*PASSAGE SHOWN*.
------------------------

Post by you*hear*but*do*you*listen on Mar 18, 2011 13:33:38 GMT -5
Specifically, heterosexuals who don't understand how much heterosexual privilege sucks for non-straights piss me off. When heterosexuals whine about how it's stupid that they shouldn't do things like flaunting their engagement rings or sitting down a non-straight to drool over pics of their biological offspring for three hours...it just raises my hackles. Same with people who call queer pride "stupid" when it's an attempt to convince the world that we're not inherently wrong. This kind of thing makes me want to start saying things like "fuck you and the horse you rode in on" and start using words like "breeder."
"Anything can be a weapon if you're holding it right." --Ludo
Post by ocelotofdoom on Mar 18, 2011 15:00:23 GMT -5
On the one hand, I'm tempted to say that we shouldn't generalize here, just as a kneejerk reaction. That being said, I'm a heteroromantic ace, and "normal" heterosexuality and straight relationships (or at least how they're portrayed in the culture... primarily associating with a bunch of queer geeks makes it hard for me to tell the difference sometimes) are really alienating to me and sometimes make me want to avoid thinking of having a relationship ever again.
"Never forget what you are, for surely the world will not. Make it your strength. Then it can never be your weakness. Armor yourself in it, and it will never be used to hurt you." -Tyrion Lannister, A Song of Ice and Fire.
Agreed. I had a discussion with a friend about my issues with the privileged position of marriage in our culture and legislation, and while she agreed in a sort of hand-wringy abstract way she kept coming back to this point that some benefits make sense to be confined to marriage (I was open to changing my mind, but she couldn't give me a clear reason why some of her examples couldn't work just as easily for friends, or any other relationship) and she eventually made some point that if I want those benefits I still have the option to get married - it doesn't have to be a romantic thing. She didn't get why that sentiment in particular infuriated me.
It probably wouldn't have annoyed me so much, but she's a feminist (actually played a large role in turning me feminist), so for her to be so dismissive of her privilege in this area is especially exasperating.

------------------------

*WHAT THIS EXERCISE ASKS*.
A - Answer these questions from the forum thread above:
(i) To whom is the quotation "Anything can be a weapon if you're holding it right." attributed?
(ii) How does the poster ocelotofdoom describe their own orientation?
(iii) According to the final post, what part did the friend play in the poster's becoming a feminist?
B - From the forum thread above, print the passage that begins at the words "It probably wouldn't" and stops after the words "is especially exasperating.".

------------------------

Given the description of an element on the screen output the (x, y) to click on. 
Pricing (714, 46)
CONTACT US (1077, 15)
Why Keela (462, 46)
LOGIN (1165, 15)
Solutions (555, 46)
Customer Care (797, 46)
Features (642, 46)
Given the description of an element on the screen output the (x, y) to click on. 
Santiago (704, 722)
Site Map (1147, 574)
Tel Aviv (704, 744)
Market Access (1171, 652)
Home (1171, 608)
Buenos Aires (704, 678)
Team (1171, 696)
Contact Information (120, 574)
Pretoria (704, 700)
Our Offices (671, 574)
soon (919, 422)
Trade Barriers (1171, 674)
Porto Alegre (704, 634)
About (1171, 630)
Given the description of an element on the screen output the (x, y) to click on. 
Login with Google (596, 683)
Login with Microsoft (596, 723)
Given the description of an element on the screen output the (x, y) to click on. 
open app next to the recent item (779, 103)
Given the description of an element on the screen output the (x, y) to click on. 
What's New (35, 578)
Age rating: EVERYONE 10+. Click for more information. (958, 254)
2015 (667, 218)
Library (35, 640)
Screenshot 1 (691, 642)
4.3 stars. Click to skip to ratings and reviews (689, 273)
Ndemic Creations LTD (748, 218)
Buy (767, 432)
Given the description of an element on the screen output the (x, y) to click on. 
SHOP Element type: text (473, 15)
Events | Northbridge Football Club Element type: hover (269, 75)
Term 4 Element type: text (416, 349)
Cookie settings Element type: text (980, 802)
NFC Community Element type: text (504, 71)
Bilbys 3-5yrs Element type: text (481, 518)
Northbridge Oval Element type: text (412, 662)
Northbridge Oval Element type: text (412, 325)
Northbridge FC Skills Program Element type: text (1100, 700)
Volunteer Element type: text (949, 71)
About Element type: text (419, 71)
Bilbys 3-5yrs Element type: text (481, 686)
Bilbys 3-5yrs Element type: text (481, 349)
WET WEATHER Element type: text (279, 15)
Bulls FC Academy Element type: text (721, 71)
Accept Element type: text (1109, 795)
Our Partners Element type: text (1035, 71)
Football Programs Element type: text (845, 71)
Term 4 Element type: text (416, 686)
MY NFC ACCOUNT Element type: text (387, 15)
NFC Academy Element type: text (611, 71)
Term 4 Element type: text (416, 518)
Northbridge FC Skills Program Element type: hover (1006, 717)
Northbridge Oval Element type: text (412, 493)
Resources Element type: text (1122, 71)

------------------------

*ANSWERS PROVIDED*.
A -
(i) Ludo
(ii) As a heteroromantic ace
(iii) She played a large role in turning the poster feminist.

B -
It probably wouldn't have annoyed me so much, but she's a feminist (actually played a large role in turning me feminist), so for her to be so dismissive of her privilege in this area is especially exasperating.